La situation des femmes, en matière d'accès à la contraception et à l'avortement, continue de se dégrader, alerte le Conseil de l’Europe, qui publie ce mardi un rapport accompagné d'une série de recommandations destinées aux États membres. "Ces dernières années, des menaces résurgentes pour la santé et les droits sexuels et reproductifs des femmes ont émergé en Europe", déplore Nils Muižnieks, le commissaire aux droits de l'Homme, dans ce rapport.


"Ces procédures entraînent beaucoup de souffrance chez les femmes (...) elles relèvent du droit à la vie, à la vie privée, à la santé, à la liberté de prendre ses propres décisions", souligne le commissaire letton. Outre la Pologne, le rapport vise notamment des juridictions en Irlande du Nord, Irlande, Andorre, au Liechtenstein, à Malte, Monaco, et San Marin pour leur législation "hautement restrictive" en matière d'accès à l'avortement, qui n'est souvent autorisé qu'en cas de risque pour la vie ou de viol.

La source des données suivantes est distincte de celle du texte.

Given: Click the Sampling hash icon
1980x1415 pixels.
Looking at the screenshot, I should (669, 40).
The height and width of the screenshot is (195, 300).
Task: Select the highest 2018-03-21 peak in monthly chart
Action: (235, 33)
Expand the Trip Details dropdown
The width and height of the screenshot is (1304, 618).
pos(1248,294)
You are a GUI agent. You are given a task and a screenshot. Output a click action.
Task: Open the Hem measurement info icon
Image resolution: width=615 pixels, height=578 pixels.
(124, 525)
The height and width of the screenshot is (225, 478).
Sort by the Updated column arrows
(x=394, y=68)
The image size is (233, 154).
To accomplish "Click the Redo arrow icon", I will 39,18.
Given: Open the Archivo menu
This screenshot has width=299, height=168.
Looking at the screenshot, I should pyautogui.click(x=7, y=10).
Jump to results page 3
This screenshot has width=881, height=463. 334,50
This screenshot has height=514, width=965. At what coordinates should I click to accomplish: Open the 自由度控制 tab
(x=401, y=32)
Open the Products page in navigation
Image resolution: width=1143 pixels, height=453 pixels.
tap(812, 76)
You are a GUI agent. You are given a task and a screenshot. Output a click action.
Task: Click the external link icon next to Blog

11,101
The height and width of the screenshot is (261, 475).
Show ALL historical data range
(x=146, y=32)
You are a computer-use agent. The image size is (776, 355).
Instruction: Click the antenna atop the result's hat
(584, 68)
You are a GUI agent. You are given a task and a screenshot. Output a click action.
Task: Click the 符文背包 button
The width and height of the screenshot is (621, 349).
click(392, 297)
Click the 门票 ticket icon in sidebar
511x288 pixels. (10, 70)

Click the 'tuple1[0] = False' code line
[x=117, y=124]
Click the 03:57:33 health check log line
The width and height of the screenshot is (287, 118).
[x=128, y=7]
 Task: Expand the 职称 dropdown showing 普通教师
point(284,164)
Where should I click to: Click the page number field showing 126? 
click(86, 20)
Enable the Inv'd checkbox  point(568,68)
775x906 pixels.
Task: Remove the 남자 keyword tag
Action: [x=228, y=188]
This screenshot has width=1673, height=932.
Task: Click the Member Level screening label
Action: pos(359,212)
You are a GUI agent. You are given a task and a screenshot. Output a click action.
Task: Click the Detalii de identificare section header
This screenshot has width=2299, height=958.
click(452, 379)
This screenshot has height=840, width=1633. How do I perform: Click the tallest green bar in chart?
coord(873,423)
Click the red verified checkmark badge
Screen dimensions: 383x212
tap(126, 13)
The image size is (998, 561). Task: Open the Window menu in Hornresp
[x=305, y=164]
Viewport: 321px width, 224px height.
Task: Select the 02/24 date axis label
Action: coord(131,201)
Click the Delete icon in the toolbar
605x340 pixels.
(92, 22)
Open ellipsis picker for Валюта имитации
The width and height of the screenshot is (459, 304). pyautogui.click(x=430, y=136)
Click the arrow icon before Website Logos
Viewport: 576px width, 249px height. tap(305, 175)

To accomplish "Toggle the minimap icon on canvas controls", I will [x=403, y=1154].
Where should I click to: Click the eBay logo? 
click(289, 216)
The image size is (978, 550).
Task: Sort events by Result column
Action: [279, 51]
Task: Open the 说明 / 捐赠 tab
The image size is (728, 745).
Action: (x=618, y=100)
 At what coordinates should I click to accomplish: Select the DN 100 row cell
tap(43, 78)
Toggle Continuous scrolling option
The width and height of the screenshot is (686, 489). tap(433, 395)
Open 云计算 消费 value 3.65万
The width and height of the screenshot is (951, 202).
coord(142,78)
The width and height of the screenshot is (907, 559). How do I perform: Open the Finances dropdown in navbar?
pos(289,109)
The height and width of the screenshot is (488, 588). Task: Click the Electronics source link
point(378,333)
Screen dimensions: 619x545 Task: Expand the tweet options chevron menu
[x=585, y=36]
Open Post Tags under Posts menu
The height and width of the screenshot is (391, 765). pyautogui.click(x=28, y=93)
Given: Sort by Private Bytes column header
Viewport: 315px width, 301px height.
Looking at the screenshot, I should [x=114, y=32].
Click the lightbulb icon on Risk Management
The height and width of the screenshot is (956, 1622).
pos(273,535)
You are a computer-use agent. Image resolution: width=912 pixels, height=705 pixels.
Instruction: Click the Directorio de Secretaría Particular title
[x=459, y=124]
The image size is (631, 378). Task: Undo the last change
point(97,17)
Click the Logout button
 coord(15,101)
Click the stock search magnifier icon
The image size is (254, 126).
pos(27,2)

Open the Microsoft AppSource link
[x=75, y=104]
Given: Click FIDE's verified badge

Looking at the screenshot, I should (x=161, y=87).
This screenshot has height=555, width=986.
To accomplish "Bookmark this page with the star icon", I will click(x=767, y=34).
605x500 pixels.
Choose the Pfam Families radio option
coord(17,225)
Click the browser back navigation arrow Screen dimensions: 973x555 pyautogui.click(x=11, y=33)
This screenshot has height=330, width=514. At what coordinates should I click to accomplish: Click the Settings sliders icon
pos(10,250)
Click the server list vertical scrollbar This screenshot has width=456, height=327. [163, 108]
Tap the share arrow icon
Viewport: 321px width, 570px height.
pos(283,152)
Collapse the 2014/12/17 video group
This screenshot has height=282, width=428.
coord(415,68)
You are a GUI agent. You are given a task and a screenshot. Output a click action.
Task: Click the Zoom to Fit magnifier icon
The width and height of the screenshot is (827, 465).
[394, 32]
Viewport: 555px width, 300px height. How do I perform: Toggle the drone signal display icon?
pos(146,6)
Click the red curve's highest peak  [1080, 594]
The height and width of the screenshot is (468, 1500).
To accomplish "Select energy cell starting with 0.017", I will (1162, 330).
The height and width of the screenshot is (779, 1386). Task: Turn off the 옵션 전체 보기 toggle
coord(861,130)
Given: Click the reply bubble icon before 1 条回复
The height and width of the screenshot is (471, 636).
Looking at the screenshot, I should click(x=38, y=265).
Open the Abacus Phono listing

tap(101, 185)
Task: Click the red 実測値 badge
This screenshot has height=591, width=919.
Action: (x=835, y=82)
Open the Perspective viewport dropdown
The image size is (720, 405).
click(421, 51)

Mettre fin à la nécessité de l'autorisation par un tiers

Dans la plupart de ces juridictions, des peines de prison, pouvant aller jusqu'à la perpétuité en Irlande du Nord, sont prévues pour les femmes ne respectant pas la loi, rappelle le rapport. "Mais même dans les pays où la loi est moins restrictive, les femmes doivent parfois faire face à des obstacles importants", relève Nils Muižnieks. En Italie, sept professionnels de santé sur dix refusent d'autoriser un avortement, invoquant une clause de conscience, souligne le rapport. En Turquie, une femme mariée doit obtenir le consentement de son époux pour avorter.


Il est de "la responsabilité de l'État de s'assurer qu'un autre moyen d'accès à l'avortement est possible", estime le commissaire. "L'avortement doit être légal à la demande d'une femme en début de grossesse et jusqu'à son terme si cela peut protéger sa vie ou si elle risque d'être maltraitée", ajoute Nils Muižnieks, qui juge "essentiel de supprimer la nécessité d'autorisation par un tiers".

Le droit à avortement reconnu dans 40 des 47 Etats-membres

Le droit à l'avortement est reconnu dans 40 des 47 Etats-membres du Conseil de l'Europe. En fonction des Etats, ce droit peut être entouré de restrictions avec notamment une limite dans le temps pouvant aller de 10 à 24 semaines de grossesse. "L'avortement doit être légal à la demande d'une femme en début de grossesse et jusqu'à son terme si cela peut protéger sa vie ou si elle risque d'être maltraitée", estime Nils Muižnieks, qui juge "essentiel de supprimer la nécessité d'autorisation par un tiers".